We’re quiet for a while. I finish my drink and make myself another, this time pouring straight whiskey into the glass. The ceiling light flickers. Earlier in the evening, I washed the dishes and scrubbed the floor. The room looks dull and empty. When I offer to get Jimmy a second beer, he shakes his head and squeezes the can until the metal dents. I stand behind him and rest a hand on his shoulder. He lets me do what I know best: acquiesce, accommodate, allow my desires to melt like wax around the emergency of another life.
“It’s almost a relief to not consider the future,” he says.

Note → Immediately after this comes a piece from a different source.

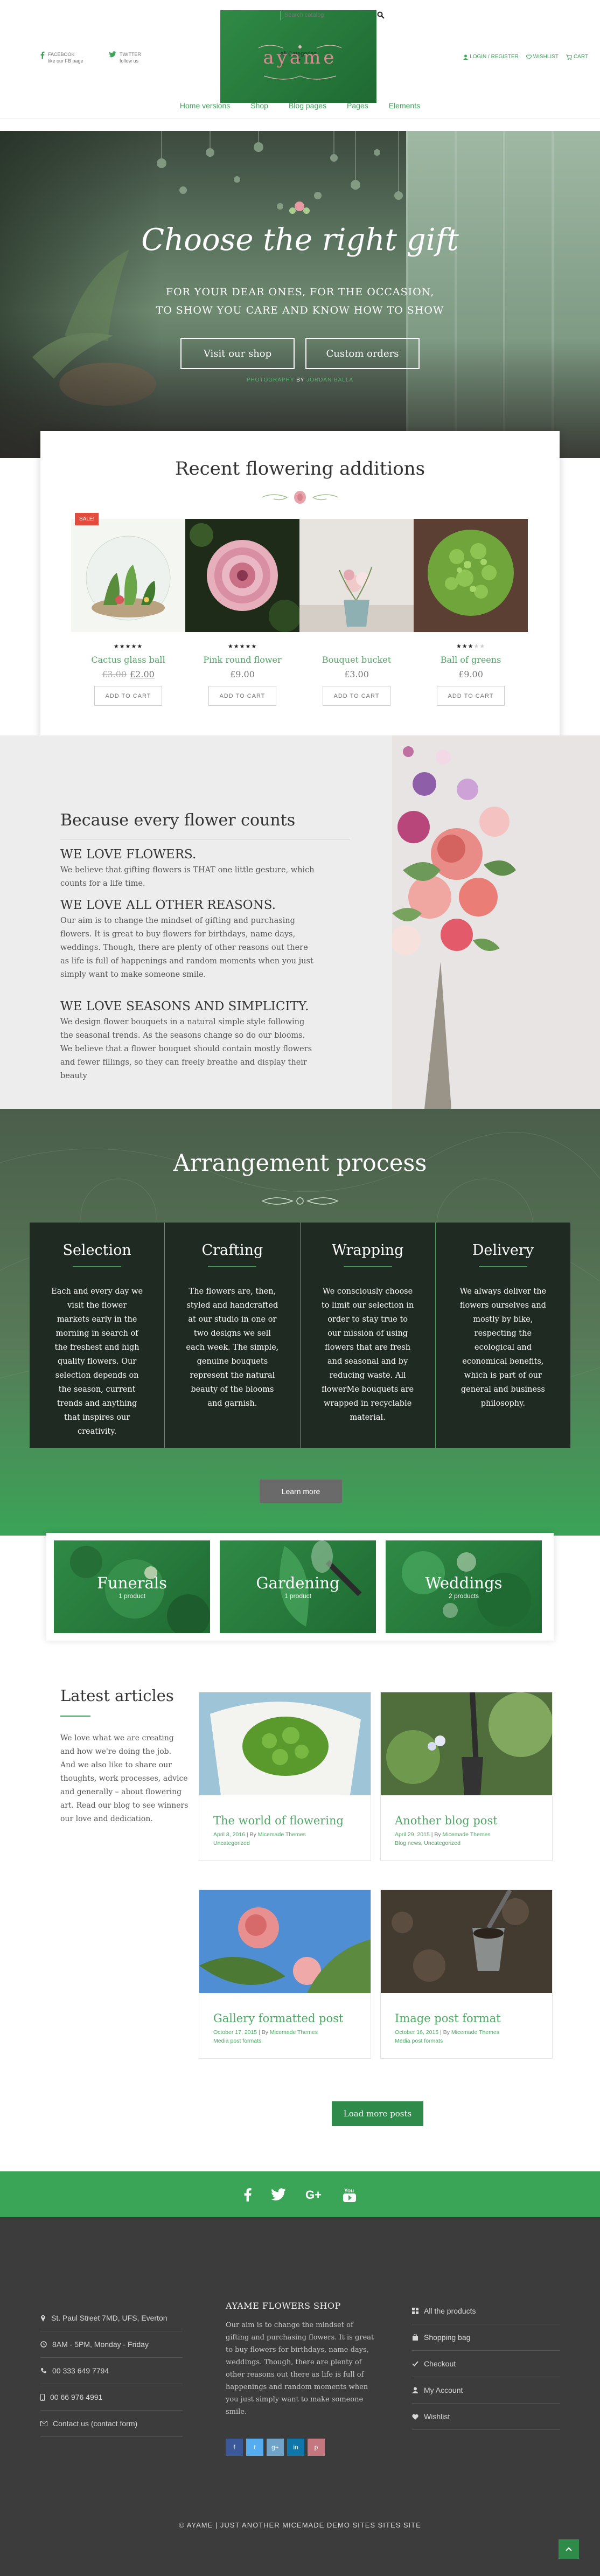 This screenshot has width=600, height=2576. What do you see at coordinates (184, 1006) in the screenshot?
I see `about-block-heading: WE LOVE SEASONS AND SIMPLICITY.` at bounding box center [184, 1006].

“To not wonder if I’ll find what I was looking for or just be disappointed. Everything falls away in the face of this.” He tips his head back and looks at me. His eyes are bloodshot. “So it doesn’t really matter if you love me or not, does it?”
“Of course it does,” I tell him because I think it’s the right thing to say. With Jimmy it seems more important to say the right thing than to be honest. Or maybe I have it backwards. But it does matter in a way, although not in the sense that it could change what’s happening to him.
“What did you do at work today?” he asks. I can tell he wants to change the subject.
“I got killed.”
“They can do that?”
“Apparently.”
“Is that why you’ve got that lump on your neck?”
“Yep.” I brush a clump of hair from his forehead. “Shot dead with a paint ball gun.”
He hunches over the table and hangs his head. I prepare myself to comfort. He surprises me with laughter.
At two in the morning, I’m woken by a barking dog. By the time I kick away the covers and sit up, the sound has already faded. My head is fogged with the remnants of a dream, but all I can see is blood on the corner of my sister’s mouth drying into a shape that resembles a Rorschach blot. Jimmy is curled underneath the sheets, his breathing nearly imperceptible. I watch until my eyes adjust to the darkness and I can make out the rising and falling of his chest. His face is pressed into the pillow, his lips parted so I can see the wet bulge of his tongue.
I get out of bed and wander into the kitchen. I can still smell the cleaning products I used on the floor. I open the refrigerator and hang my head inside the cool fluorescent glow until the light hurts my eyes. Then I hoist myself onto the kitchen counter, lift the phone to my ear, and dial my sister’s number. As the phone rings, I remember the late hour and nearly hang up, but Sara is already mumbling on the other end of the line.